» **Given problem**
How many lines of the material below contain the string "point"? Reply with the number alone.

» **Stored data entries**
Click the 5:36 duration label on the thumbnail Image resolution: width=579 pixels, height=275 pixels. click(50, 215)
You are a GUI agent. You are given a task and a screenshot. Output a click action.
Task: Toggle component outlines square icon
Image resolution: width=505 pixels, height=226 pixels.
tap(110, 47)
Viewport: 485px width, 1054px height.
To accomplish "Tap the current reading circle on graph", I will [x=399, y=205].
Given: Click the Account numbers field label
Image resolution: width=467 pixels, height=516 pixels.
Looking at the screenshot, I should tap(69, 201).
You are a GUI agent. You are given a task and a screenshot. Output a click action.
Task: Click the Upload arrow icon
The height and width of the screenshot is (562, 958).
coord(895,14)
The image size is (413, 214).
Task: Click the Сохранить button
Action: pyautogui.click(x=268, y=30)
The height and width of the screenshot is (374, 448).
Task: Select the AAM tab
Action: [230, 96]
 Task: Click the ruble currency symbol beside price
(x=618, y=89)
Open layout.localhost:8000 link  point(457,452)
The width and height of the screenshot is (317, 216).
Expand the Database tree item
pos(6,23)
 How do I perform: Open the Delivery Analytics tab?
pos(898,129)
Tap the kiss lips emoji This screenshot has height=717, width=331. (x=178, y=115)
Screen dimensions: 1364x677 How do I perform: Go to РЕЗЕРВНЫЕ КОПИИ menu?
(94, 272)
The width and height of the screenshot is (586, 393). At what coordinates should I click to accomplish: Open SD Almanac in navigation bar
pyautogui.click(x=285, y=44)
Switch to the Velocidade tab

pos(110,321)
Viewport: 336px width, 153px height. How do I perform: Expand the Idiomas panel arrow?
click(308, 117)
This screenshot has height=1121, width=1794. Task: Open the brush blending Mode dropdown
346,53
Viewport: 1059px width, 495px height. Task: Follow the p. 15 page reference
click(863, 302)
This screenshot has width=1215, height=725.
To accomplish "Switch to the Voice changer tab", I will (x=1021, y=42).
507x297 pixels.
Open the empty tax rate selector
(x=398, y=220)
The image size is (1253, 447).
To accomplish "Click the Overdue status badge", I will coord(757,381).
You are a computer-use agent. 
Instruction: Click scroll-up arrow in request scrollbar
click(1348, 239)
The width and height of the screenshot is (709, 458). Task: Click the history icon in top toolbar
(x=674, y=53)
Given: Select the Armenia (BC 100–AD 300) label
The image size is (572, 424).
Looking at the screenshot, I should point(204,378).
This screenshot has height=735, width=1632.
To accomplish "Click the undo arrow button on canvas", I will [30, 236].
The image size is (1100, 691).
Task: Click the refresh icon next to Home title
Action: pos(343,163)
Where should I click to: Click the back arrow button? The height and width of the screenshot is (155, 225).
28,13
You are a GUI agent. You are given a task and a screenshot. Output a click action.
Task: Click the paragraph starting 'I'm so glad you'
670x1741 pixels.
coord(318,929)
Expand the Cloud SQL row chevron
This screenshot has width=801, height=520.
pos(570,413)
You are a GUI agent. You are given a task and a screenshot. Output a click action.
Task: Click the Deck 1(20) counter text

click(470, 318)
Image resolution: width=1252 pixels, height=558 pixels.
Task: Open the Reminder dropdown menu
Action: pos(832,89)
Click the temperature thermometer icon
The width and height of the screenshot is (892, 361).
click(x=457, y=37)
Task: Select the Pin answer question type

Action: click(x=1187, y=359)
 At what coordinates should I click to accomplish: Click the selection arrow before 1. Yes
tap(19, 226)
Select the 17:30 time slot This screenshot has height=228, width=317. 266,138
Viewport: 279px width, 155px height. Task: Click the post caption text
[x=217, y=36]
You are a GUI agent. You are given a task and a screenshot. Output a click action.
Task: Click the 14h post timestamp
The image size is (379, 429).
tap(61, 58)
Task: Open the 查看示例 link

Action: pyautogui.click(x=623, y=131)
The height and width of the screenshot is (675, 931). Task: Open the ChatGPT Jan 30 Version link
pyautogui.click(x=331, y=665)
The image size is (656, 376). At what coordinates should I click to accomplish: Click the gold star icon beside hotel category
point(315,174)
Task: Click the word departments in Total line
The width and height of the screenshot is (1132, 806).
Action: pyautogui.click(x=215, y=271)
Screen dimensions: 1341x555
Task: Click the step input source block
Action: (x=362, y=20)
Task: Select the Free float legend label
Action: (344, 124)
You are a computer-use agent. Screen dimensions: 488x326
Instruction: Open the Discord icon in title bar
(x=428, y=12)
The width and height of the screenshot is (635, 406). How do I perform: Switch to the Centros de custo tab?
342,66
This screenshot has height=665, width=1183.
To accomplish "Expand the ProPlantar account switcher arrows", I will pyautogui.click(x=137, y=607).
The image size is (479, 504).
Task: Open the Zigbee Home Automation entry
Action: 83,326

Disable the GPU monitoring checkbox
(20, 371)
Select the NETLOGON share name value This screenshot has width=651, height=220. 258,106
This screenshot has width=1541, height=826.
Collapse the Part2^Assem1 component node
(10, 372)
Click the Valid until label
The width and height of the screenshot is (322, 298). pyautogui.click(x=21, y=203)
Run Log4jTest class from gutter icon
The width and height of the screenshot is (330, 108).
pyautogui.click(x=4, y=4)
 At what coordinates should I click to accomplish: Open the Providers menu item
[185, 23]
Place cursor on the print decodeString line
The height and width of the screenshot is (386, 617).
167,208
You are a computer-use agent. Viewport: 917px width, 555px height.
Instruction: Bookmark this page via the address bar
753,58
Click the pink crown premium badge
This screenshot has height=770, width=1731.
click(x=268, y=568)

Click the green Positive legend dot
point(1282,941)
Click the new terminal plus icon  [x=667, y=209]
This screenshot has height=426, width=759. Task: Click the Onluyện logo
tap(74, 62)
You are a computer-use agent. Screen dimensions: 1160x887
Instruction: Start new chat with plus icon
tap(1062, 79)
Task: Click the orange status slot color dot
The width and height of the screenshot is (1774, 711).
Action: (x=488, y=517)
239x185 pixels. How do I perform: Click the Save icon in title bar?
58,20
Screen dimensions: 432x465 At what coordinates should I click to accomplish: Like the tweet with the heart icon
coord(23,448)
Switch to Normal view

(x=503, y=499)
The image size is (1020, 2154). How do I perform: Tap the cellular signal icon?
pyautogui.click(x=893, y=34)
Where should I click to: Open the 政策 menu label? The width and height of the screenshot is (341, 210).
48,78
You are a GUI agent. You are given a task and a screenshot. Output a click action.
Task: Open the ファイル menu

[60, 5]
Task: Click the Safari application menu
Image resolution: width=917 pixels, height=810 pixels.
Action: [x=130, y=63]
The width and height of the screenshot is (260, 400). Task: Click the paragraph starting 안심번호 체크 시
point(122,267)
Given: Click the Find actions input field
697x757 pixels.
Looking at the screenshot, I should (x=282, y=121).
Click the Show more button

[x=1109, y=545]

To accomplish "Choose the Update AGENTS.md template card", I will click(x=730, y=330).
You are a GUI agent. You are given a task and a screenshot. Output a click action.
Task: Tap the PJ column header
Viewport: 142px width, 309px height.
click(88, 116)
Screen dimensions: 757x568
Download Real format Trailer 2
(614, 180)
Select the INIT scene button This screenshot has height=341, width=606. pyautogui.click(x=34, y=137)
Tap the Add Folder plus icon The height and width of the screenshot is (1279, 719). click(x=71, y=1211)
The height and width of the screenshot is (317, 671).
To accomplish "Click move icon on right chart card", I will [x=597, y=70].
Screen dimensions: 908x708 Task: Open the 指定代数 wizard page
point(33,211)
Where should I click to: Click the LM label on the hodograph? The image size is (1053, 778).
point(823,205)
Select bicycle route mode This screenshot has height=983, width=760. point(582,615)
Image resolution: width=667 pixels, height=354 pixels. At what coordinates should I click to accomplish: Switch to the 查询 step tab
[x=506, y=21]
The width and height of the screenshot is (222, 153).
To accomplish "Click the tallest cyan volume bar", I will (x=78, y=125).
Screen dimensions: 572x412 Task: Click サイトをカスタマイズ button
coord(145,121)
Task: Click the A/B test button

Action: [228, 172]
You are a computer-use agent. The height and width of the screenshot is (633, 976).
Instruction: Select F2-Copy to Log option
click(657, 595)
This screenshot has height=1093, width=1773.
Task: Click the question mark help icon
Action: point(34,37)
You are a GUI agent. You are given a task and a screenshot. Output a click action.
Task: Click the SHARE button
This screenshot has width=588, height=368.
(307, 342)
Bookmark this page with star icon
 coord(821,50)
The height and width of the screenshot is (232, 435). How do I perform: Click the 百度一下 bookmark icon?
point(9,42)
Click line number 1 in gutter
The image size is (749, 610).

» **Complete response**
10